The request>
Please pick out every line in the items below that contains the string "menu", and copy each of those lines in full. Case counts.

Raw records>
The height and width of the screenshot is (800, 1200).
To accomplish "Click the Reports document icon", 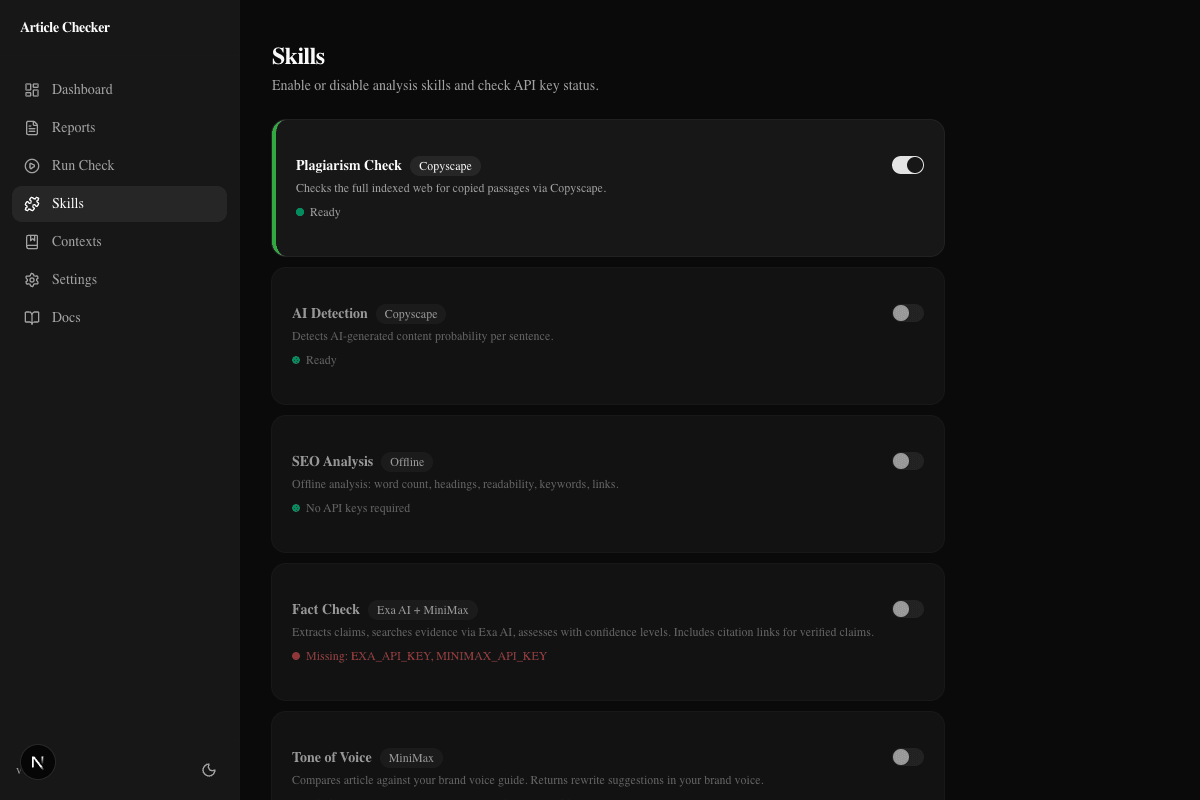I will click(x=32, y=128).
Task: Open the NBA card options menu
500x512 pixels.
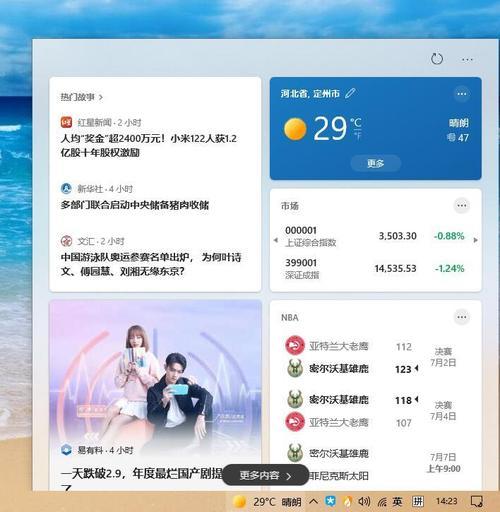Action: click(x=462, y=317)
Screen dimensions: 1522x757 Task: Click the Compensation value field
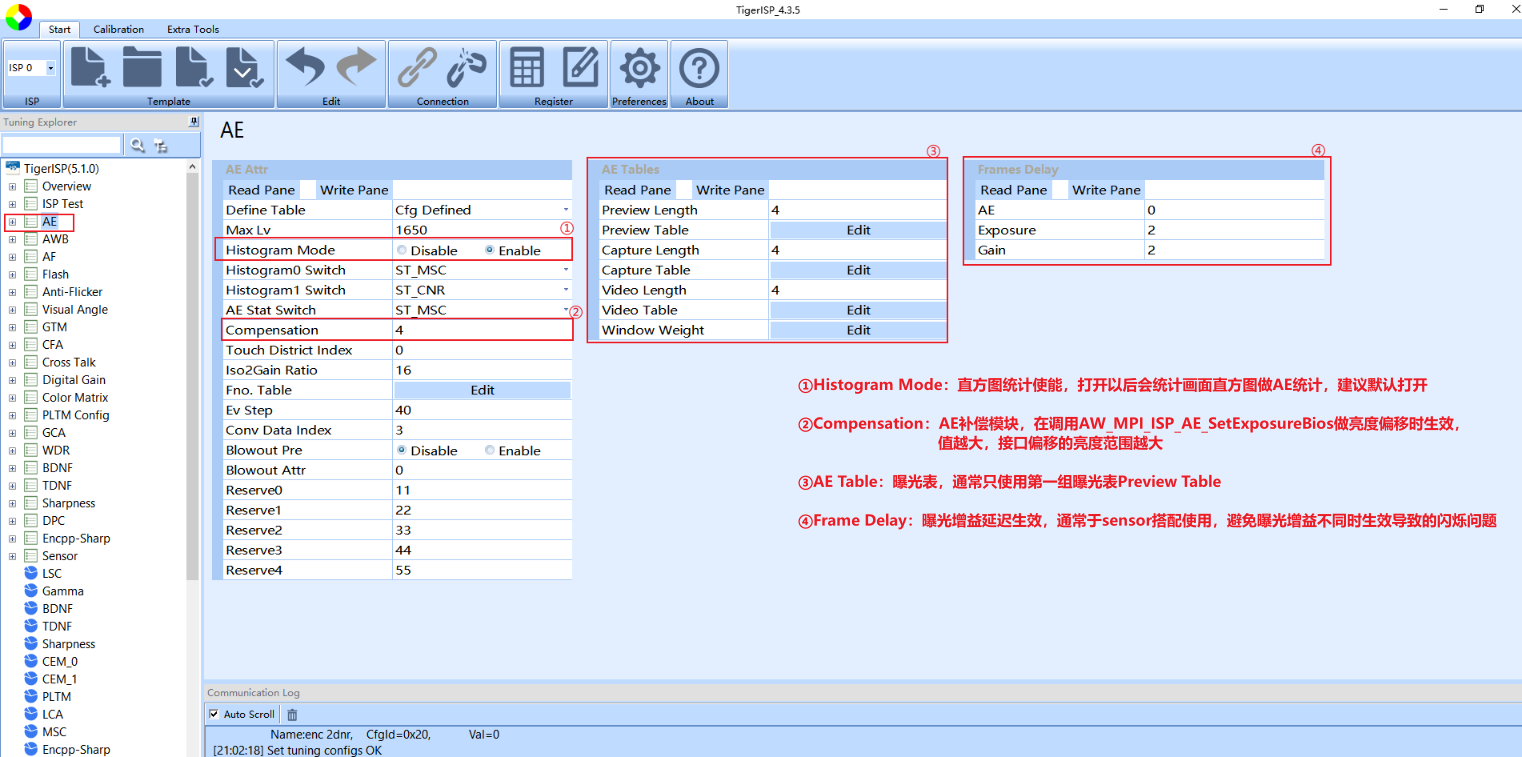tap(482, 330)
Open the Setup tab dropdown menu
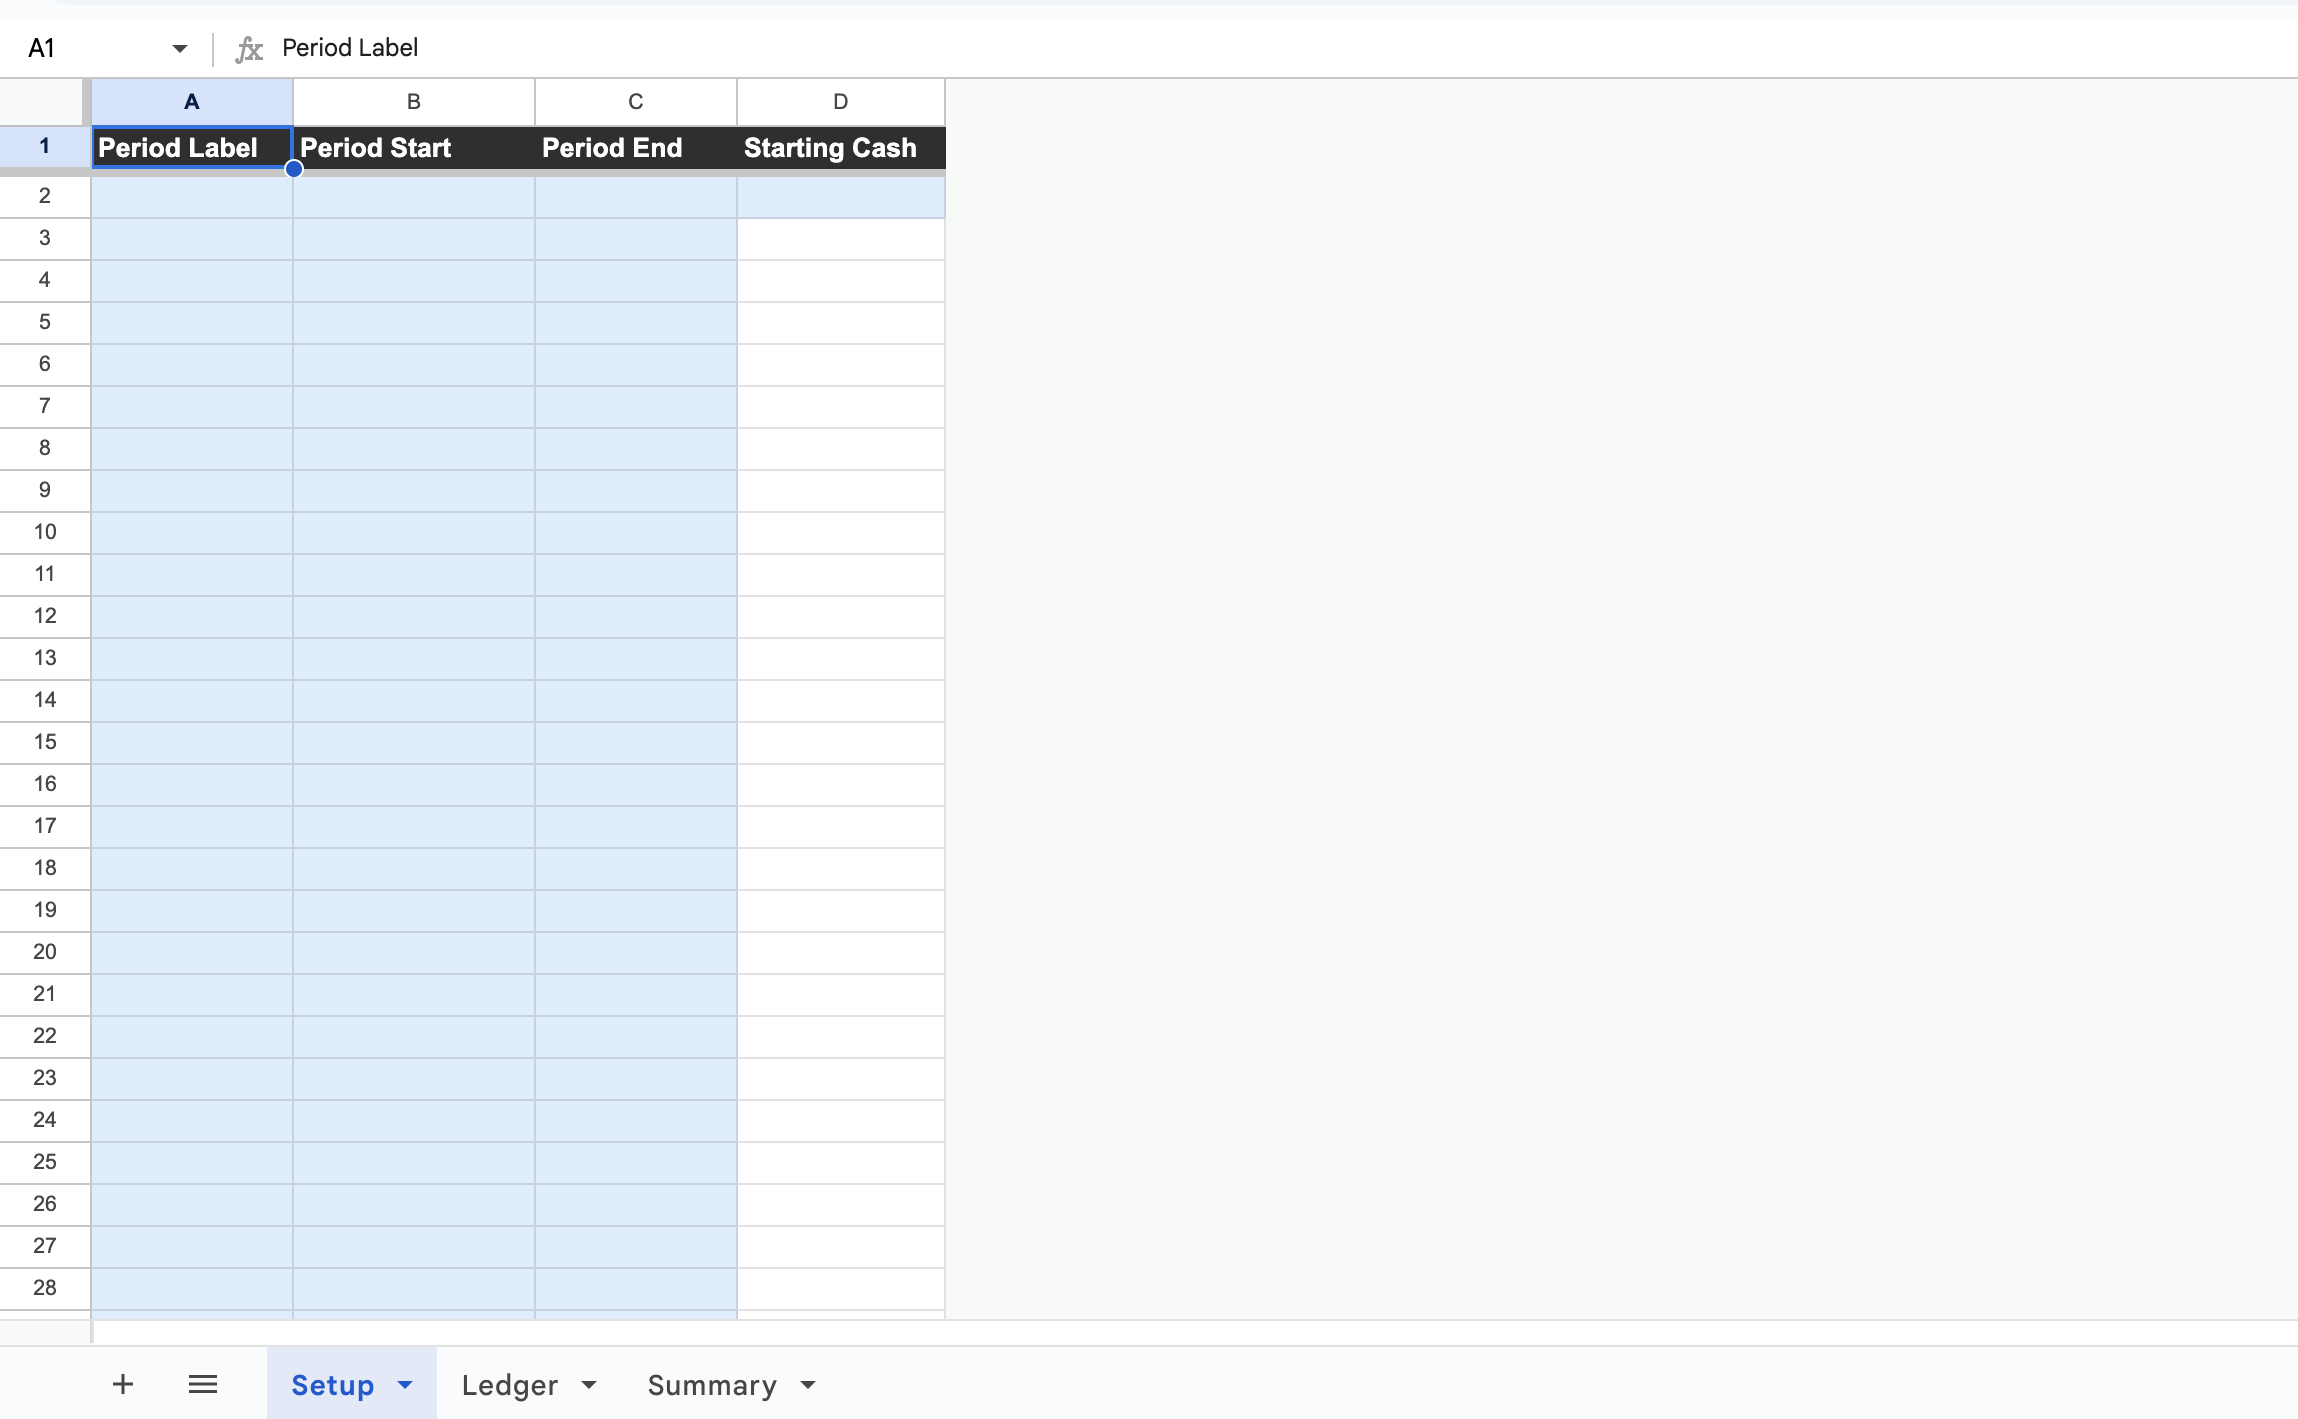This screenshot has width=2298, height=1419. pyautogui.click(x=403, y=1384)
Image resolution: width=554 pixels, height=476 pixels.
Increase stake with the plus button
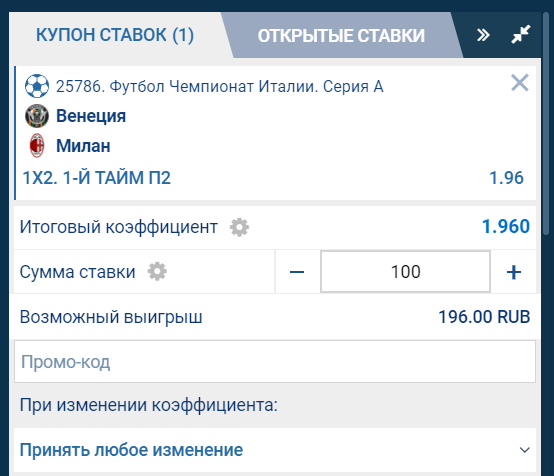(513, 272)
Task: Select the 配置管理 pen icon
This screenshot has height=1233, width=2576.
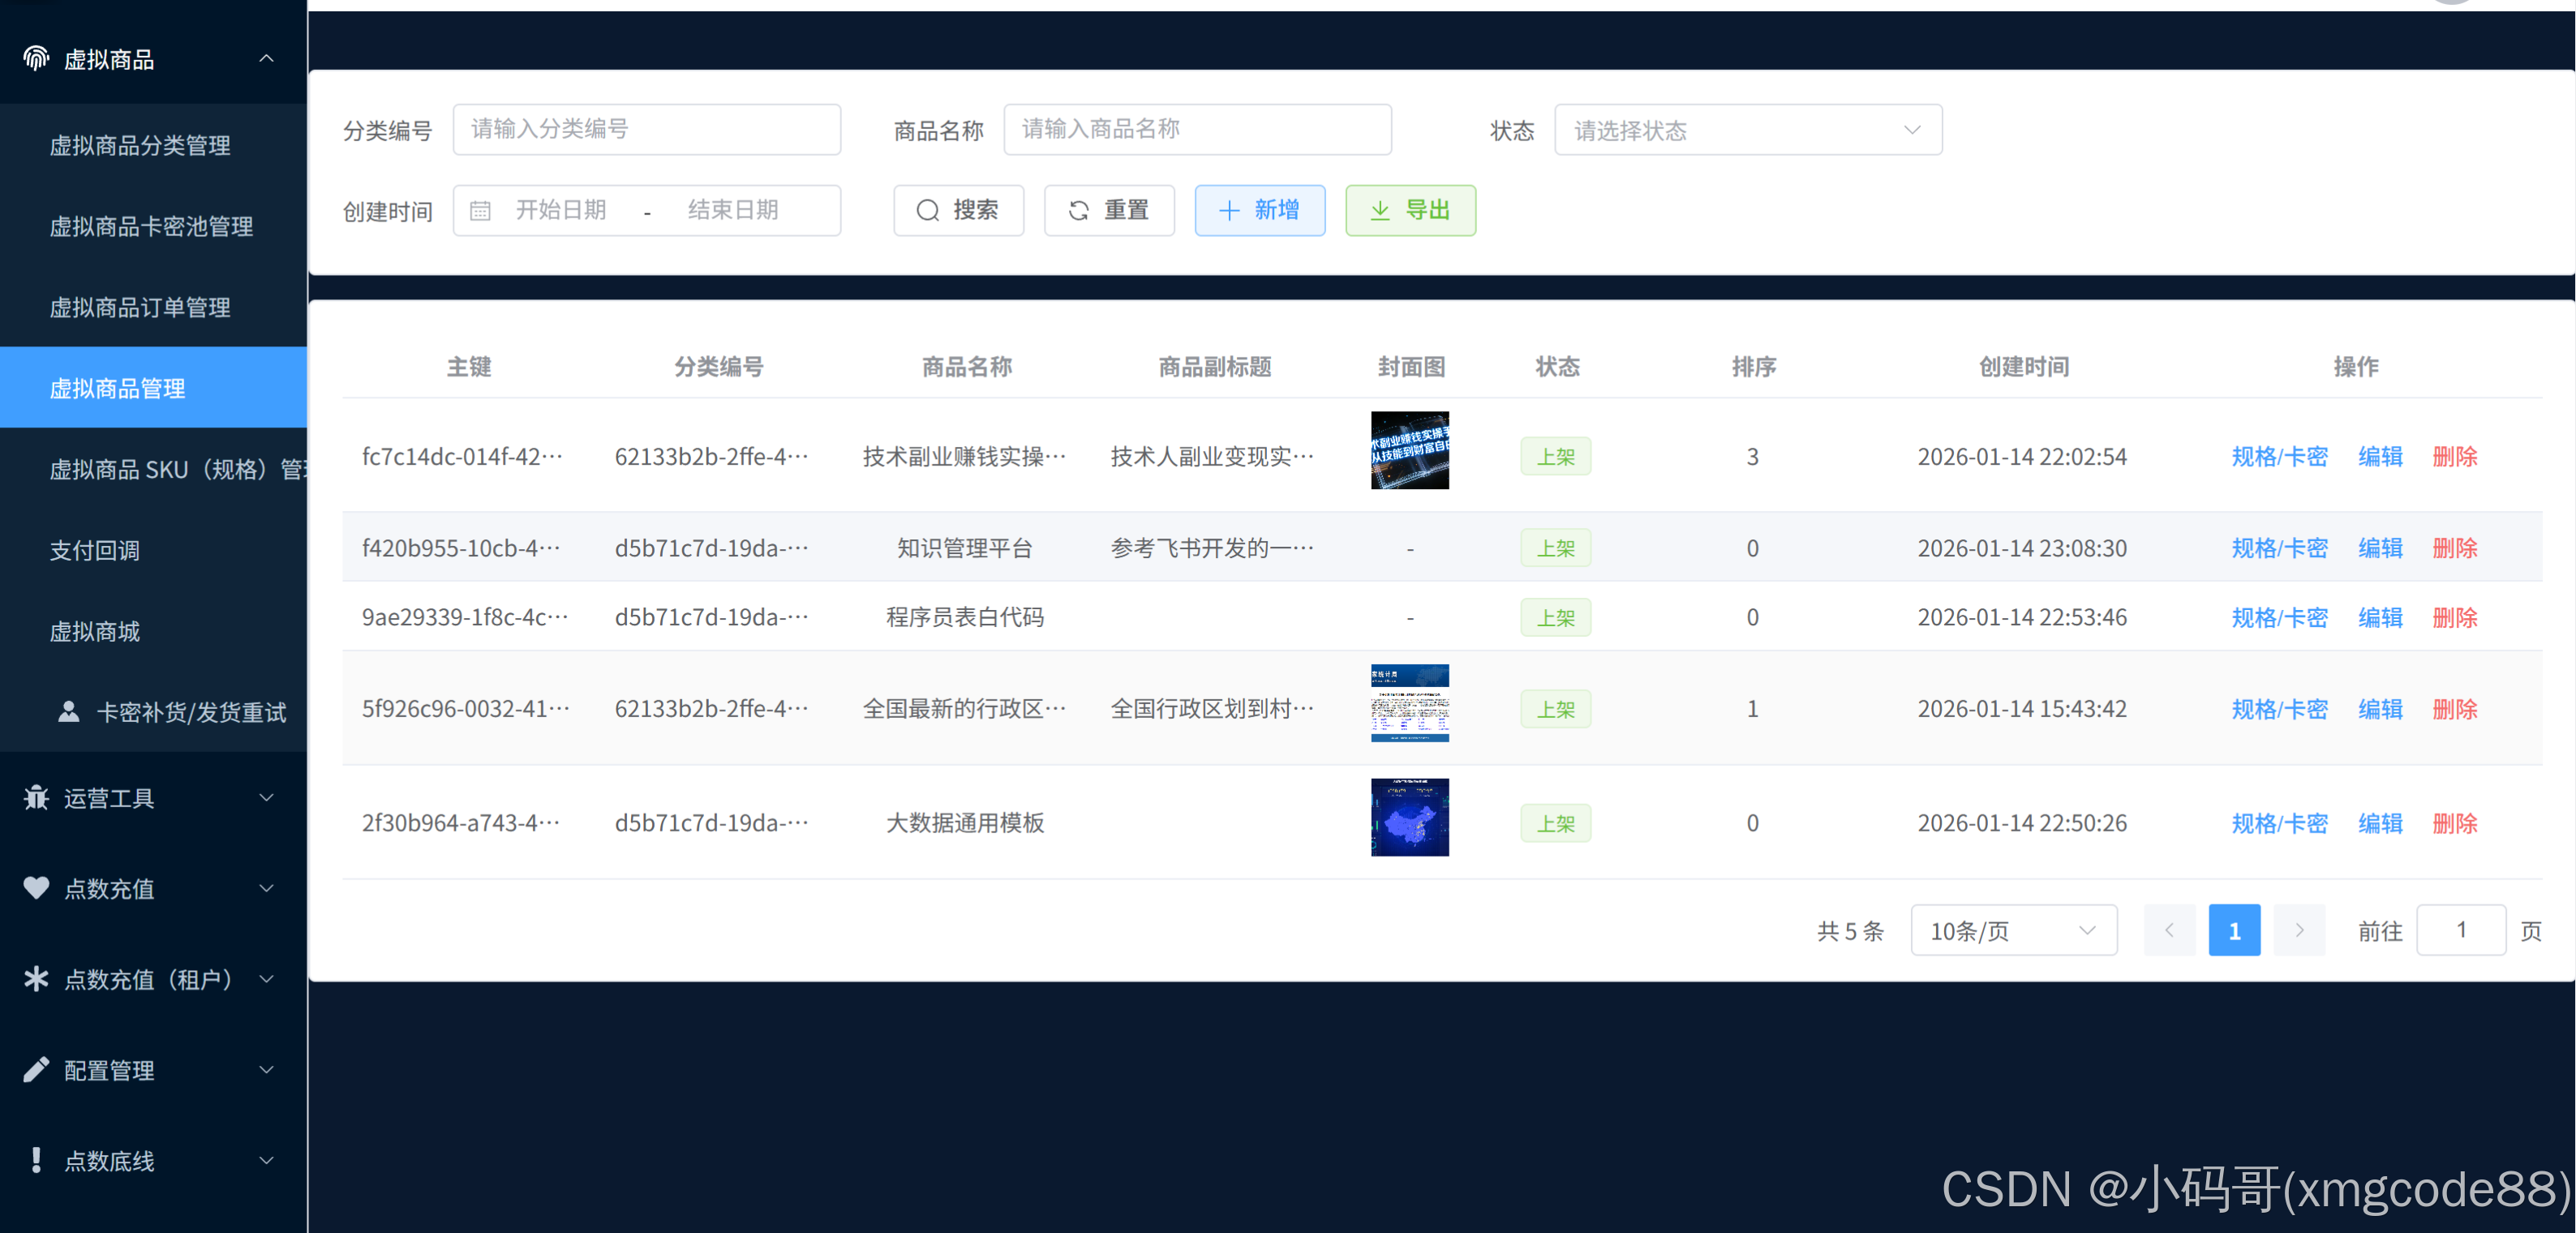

Exercise output>
Task: Open the NBA card options menu
Open the Setup tab dropdown menu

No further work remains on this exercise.